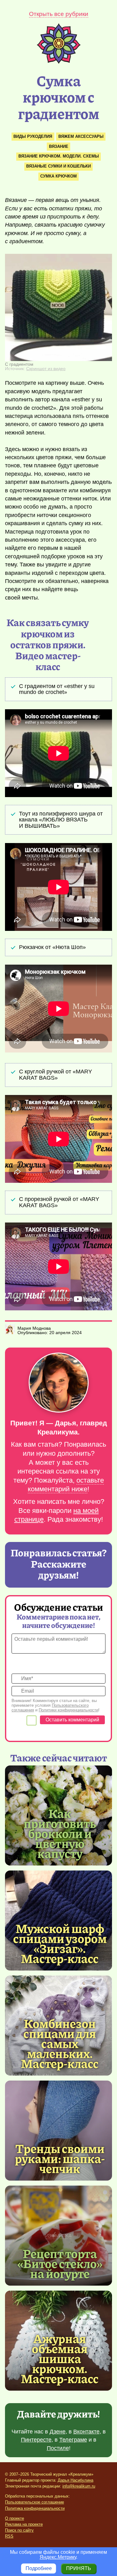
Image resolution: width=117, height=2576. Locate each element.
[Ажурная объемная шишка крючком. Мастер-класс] (59, 2358)
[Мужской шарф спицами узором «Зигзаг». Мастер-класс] (59, 1943)
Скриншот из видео (46, 368)
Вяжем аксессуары (81, 136)
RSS (9, 2536)
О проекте (14, 2518)
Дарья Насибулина (75, 2480)
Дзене (58, 2431)
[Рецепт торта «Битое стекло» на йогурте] (58, 2236)
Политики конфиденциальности (68, 1710)
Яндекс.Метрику (58, 2557)
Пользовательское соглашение (34, 2502)
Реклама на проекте (24, 2524)
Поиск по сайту (19, 2530)
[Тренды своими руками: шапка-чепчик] (58, 2131)
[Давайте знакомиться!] (58, 1383)
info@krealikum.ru (78, 2486)
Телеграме (73, 2440)
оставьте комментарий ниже (66, 1484)
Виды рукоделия (32, 136)
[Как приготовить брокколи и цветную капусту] (59, 1833)
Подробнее (39, 2568)
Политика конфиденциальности (35, 2508)
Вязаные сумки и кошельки (58, 166)
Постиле (58, 2448)
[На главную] (58, 62)
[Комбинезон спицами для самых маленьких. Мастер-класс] (59, 2043)
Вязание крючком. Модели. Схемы (58, 156)
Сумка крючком (58, 176)
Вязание (58, 146)
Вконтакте (86, 2431)
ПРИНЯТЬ (78, 2568)
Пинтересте (36, 2440)
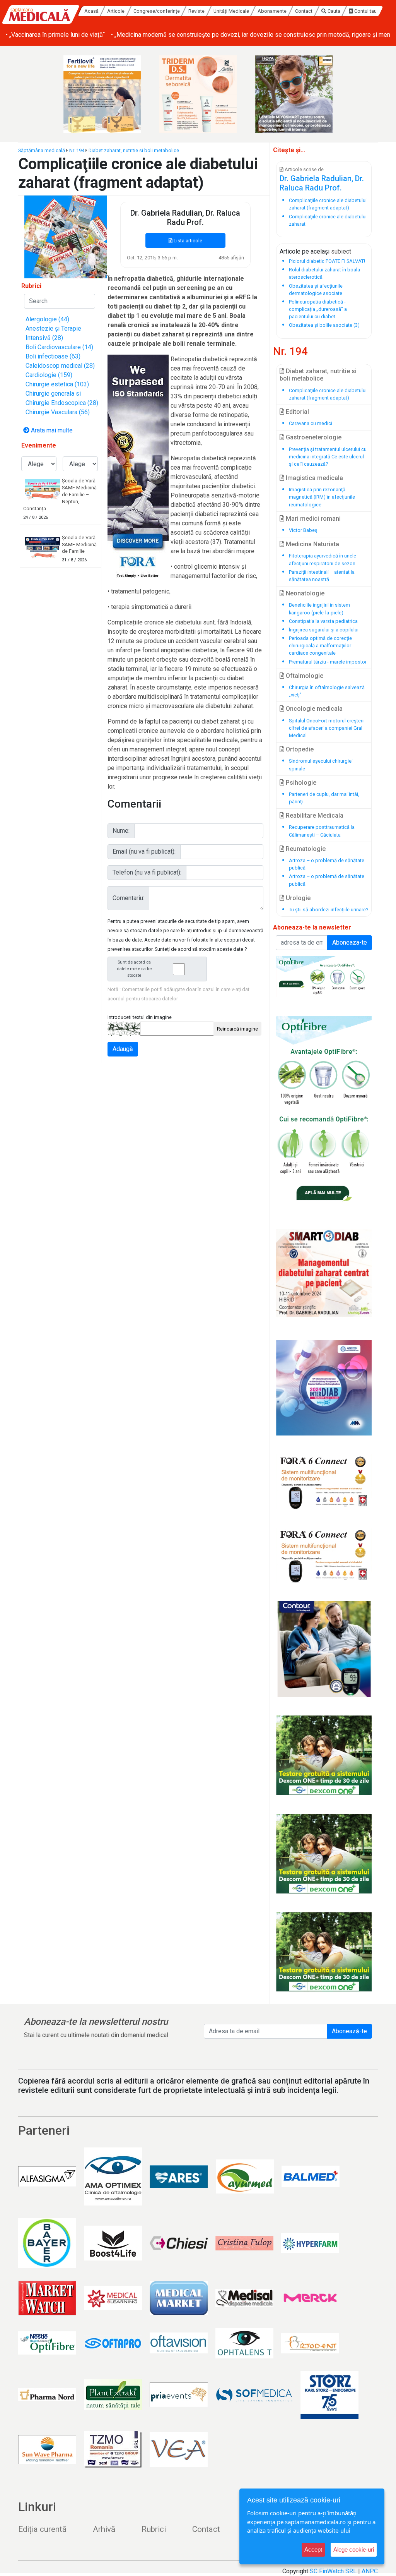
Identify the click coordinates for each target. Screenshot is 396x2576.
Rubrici (154, 2529)
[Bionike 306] (198, 94)
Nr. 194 (76, 150)
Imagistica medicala (313, 478)
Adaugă (123, 1049)
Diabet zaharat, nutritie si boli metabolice (134, 150)
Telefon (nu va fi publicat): (147, 872)
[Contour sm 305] (324, 1649)
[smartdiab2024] (324, 1273)
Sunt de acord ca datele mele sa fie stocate (134, 969)
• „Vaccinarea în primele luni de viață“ (55, 34)
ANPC (370, 2571)
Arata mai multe (51, 430)
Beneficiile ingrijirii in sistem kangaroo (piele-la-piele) (319, 608)
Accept (313, 2549)
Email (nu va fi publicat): (144, 851)
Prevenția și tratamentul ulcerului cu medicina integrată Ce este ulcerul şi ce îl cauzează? (328, 456)
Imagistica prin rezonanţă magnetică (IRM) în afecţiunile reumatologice (322, 497)
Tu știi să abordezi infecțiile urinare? (328, 909)
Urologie (297, 898)
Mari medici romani (312, 518)
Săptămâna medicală (41, 150)
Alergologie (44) (47, 319)
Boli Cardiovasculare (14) (59, 347)
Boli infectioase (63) (53, 356)
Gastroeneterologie (312, 437)
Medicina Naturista (311, 544)
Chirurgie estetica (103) (57, 384)
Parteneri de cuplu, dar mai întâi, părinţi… (324, 797)
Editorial (296, 411)
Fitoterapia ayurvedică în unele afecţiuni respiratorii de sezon (322, 559)
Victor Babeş (303, 530)
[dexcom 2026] (324, 1952)
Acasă (91, 11)
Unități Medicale (231, 11)
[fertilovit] (102, 94)
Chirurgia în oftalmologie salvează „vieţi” (327, 691)
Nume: (121, 830)
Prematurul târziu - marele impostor (328, 662)
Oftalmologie (303, 675)
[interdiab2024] (324, 1388)
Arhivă (104, 2529)
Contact (303, 11)
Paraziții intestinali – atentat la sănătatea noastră (322, 575)
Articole (116, 11)
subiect (341, 251)
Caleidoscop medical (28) (60, 365)
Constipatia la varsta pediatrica (323, 621)
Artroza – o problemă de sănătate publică (326, 864)
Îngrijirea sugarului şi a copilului (323, 630)
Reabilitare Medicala (313, 815)
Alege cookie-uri (353, 2549)
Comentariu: (128, 898)
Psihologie (300, 782)
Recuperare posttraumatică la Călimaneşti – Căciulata (322, 830)
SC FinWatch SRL (333, 2571)
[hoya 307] (294, 94)
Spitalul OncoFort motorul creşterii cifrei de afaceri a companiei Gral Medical (327, 728)
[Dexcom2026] (324, 1755)
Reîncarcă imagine (237, 1029)
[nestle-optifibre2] (324, 1111)
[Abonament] (65, 236)
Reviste (196, 11)
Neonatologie (304, 593)
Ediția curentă (42, 2529)
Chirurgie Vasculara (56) (58, 412)
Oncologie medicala (313, 708)
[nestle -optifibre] (324, 976)
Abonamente (272, 11)
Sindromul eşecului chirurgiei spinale (321, 764)
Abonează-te (349, 2031)
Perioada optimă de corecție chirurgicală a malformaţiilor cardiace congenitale (320, 645)
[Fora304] (324, 1481)
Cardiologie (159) (49, 375)
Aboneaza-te (349, 942)
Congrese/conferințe (156, 11)
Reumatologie (305, 848)
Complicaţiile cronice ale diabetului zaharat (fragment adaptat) (328, 394)
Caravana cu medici (310, 423)
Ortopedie (299, 749)
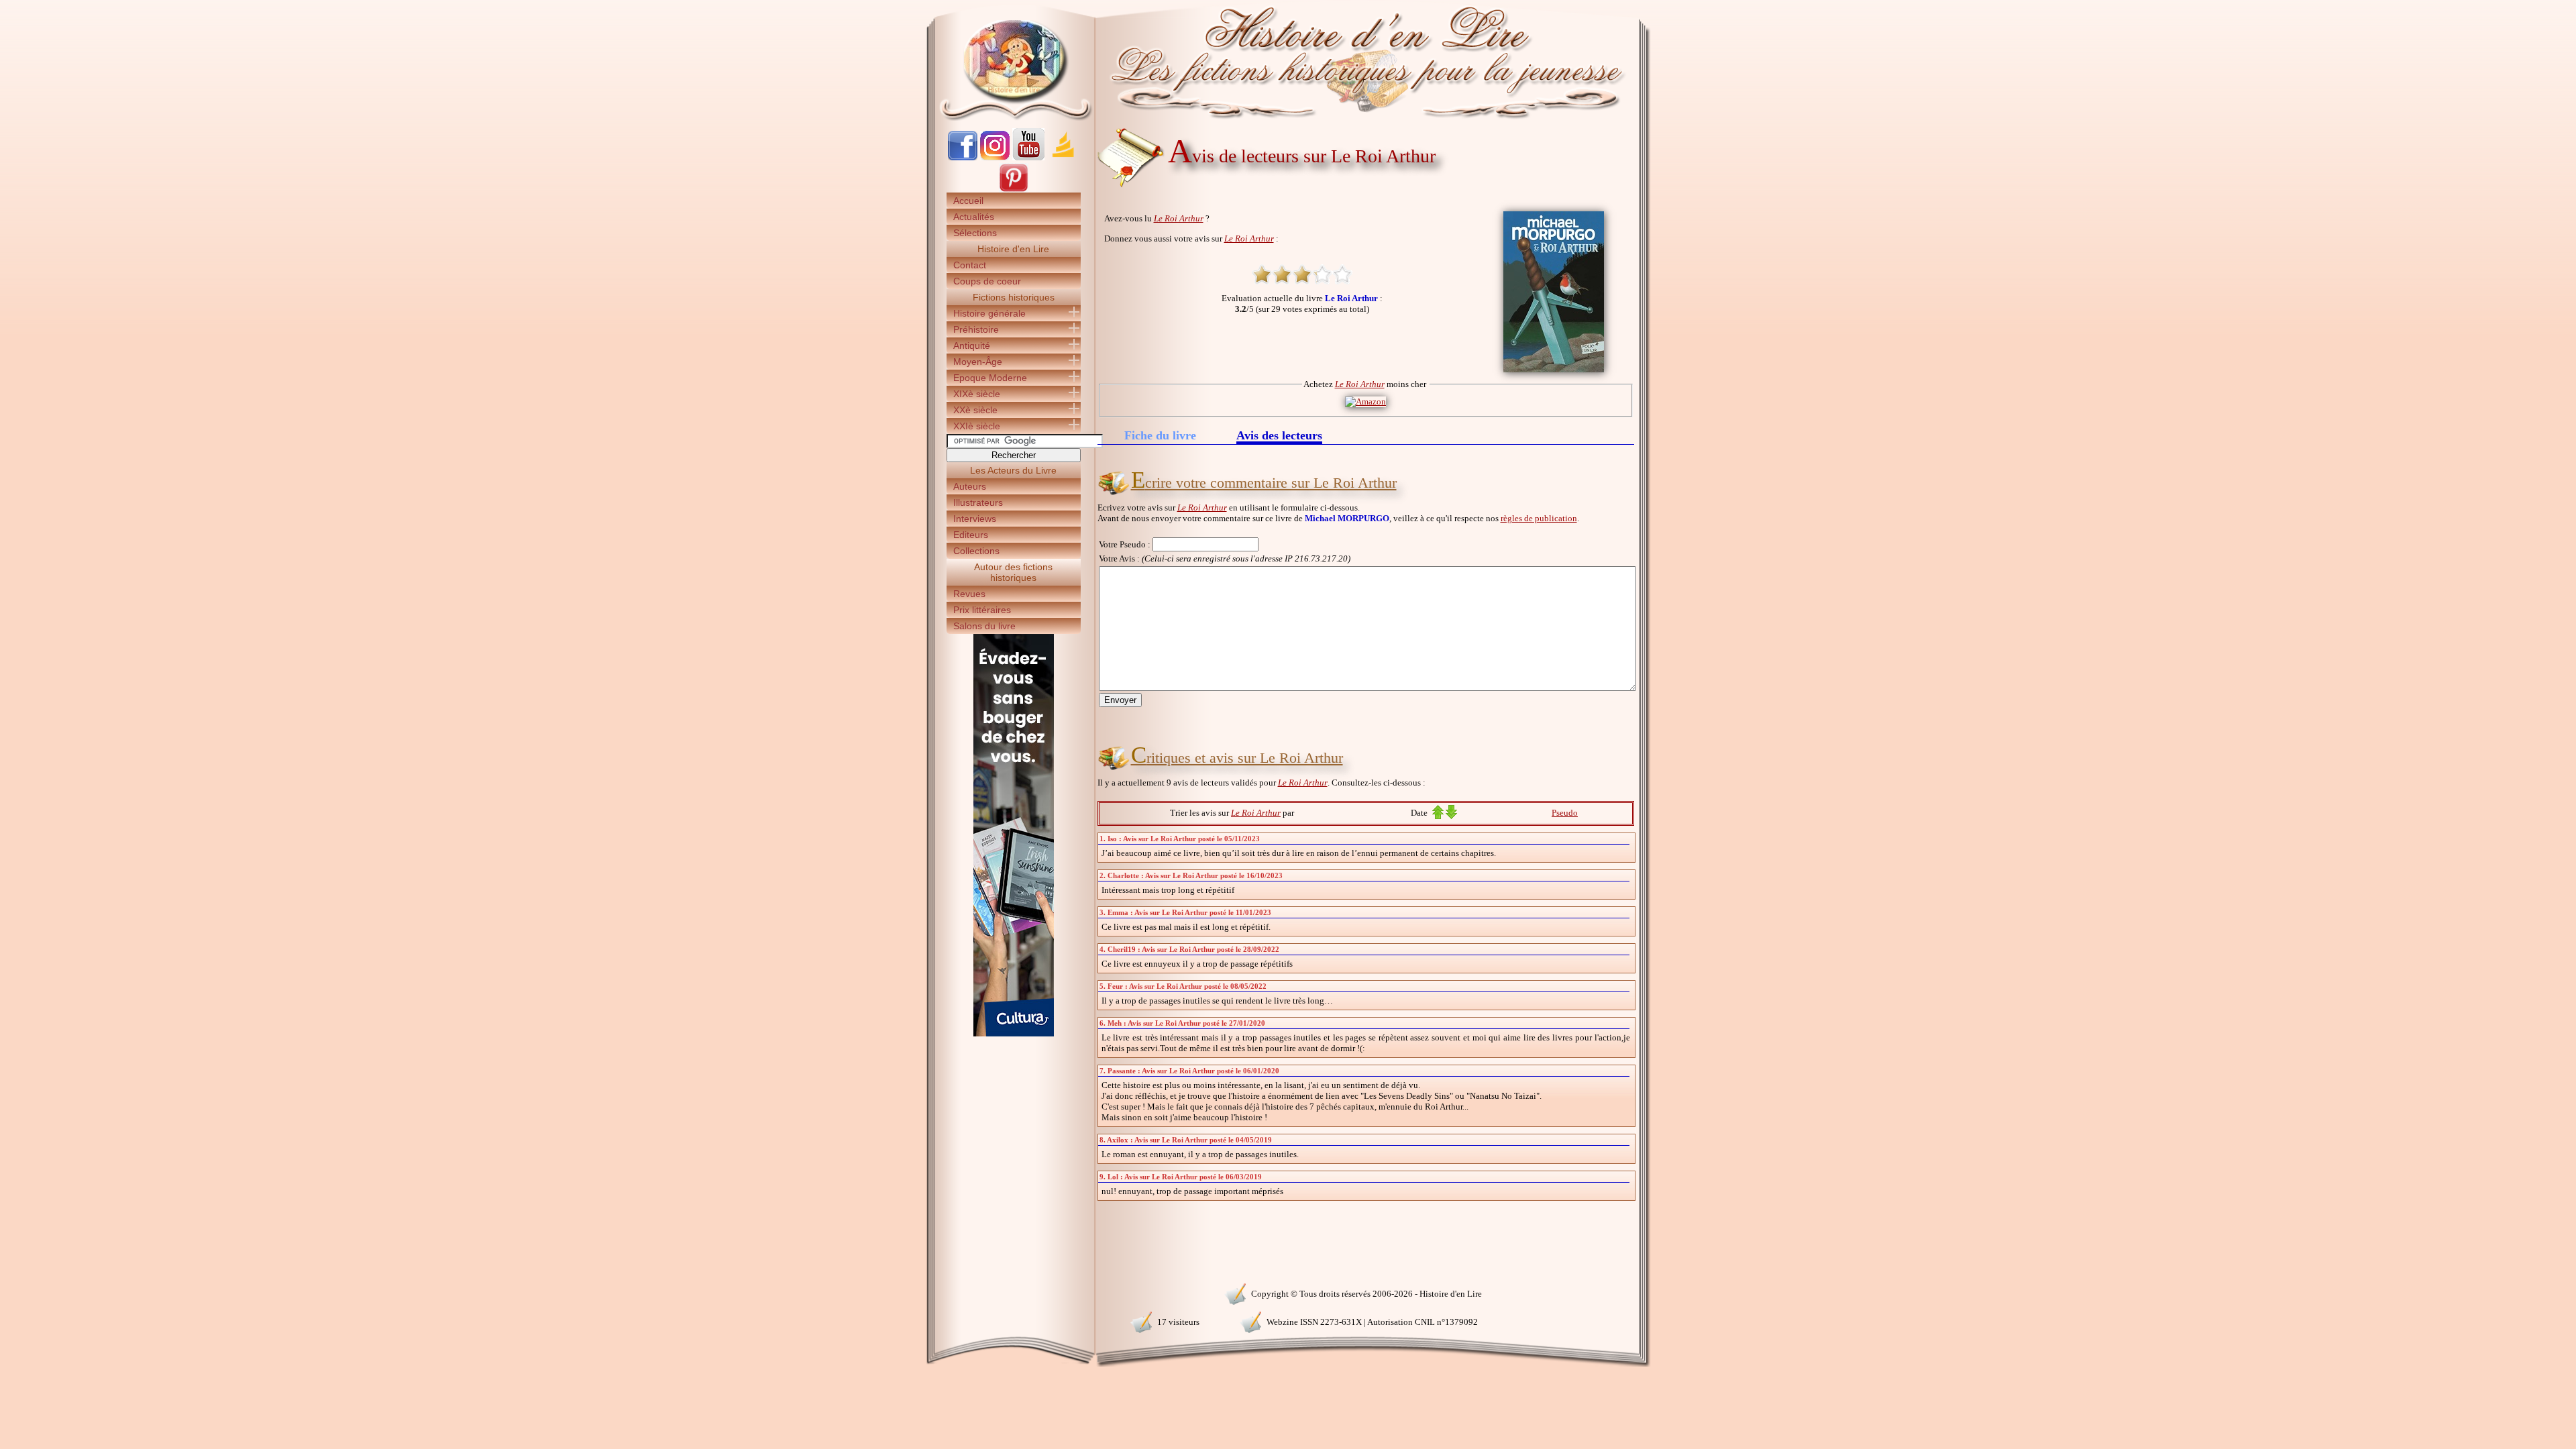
--- --- ---
About this exercise » Examine the records and pull out every line where the string "класс" occurs.

Solution »
[Ажурная объемная шишка крючком. Мастер-класс] (59, 2358)
[Мужской шарф спицами узором «Зигзаг». Мастер-класс] (59, 1943)
[Комбинезон спицами для самых маленьких. Мастер-класс] (59, 2043)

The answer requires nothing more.